------ RECORDS FOR THE EXERCISE

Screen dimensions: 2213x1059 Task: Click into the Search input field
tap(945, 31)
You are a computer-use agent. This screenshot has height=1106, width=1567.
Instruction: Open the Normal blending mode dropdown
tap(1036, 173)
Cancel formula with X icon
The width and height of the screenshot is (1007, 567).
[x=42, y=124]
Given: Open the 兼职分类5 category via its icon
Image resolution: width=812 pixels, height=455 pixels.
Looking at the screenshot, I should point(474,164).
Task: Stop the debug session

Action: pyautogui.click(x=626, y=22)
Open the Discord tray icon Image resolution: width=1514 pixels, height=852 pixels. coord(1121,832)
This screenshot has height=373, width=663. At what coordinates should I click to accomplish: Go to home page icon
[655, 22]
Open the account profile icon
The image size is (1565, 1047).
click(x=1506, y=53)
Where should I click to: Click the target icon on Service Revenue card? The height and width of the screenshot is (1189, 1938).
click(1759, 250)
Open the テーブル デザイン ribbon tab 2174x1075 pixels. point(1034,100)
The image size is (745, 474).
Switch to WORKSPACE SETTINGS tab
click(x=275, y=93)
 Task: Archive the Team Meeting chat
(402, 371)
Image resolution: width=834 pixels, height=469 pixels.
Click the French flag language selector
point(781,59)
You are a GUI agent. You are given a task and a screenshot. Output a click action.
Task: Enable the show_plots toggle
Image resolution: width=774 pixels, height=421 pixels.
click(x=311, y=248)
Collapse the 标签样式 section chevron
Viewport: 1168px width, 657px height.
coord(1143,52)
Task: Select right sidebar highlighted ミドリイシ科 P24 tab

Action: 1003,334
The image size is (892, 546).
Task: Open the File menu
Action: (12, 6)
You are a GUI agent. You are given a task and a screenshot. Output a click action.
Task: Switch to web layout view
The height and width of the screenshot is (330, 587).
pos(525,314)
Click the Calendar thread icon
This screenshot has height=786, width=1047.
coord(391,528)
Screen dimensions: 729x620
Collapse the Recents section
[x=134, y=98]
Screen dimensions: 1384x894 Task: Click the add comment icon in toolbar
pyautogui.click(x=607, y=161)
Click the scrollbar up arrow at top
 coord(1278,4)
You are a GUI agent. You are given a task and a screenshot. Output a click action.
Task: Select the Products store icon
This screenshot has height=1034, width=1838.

------------

## EXERCISE DESCRIPTION
Repeat the entire listing above, keeping every line exactly the same.

## REPLY TO THE EXERCISE
Screen dimensions: 2213x1059 Task: Click into the Search input field
tap(945, 31)
You are a computer-use agent. This screenshot has height=1106, width=1567.
Instruction: Open the Normal blending mode dropdown
tap(1036, 173)
Cancel formula with X icon
The width and height of the screenshot is (1007, 567).
[x=42, y=124]
Given: Open the 兼职分类5 category via its icon
Image resolution: width=812 pixels, height=455 pixels.
Looking at the screenshot, I should point(474,164).
Task: Stop the debug session

Action: pyautogui.click(x=626, y=22)
Open the Discord tray icon Image resolution: width=1514 pixels, height=852 pixels. coord(1121,832)
This screenshot has height=373, width=663. At what coordinates should I click to accomplish: Go to home page icon
[655, 22]
Open the account profile icon
The image size is (1565, 1047).
click(x=1506, y=53)
Where should I click to: Click the target icon on Service Revenue card? The height and width of the screenshot is (1189, 1938).
click(1759, 250)
Open the テーブル デザイン ribbon tab 2174x1075 pixels. point(1034,100)
The image size is (745, 474).
Switch to WORKSPACE SETTINGS tab
click(x=275, y=93)
 Task: Archive the Team Meeting chat
(402, 371)
Image resolution: width=834 pixels, height=469 pixels.
Click the French flag language selector
point(781,59)
You are a GUI agent. You are given a task and a screenshot. Output a click action.
Task: Enable the show_plots toggle
Image resolution: width=774 pixels, height=421 pixels.
click(x=311, y=248)
Collapse the 标签样式 section chevron
Viewport: 1168px width, 657px height.
coord(1143,52)
Task: Select right sidebar highlighted ミドリイシ科 P24 tab

Action: 1003,334
The image size is (892, 546).
Task: Open the File menu
Action: (12, 6)
You are a GUI agent. You are given a task and a screenshot. Output a click action.
Task: Switch to web layout view
The height and width of the screenshot is (330, 587).
pos(525,314)
Click the Calendar thread icon
This screenshot has height=786, width=1047.
coord(391,528)
Screen dimensions: 729x620
Collapse the Recents section
[x=134, y=98]
Screen dimensions: 1384x894 Task: Click the add comment icon in toolbar
pyautogui.click(x=607, y=161)
Click the scrollbar up arrow at top
 coord(1278,4)
You are a GUI agent. You are given a task and a screenshot. Output a click action.
Task: Select the Products store icon
This screenshot has height=1034, width=1838.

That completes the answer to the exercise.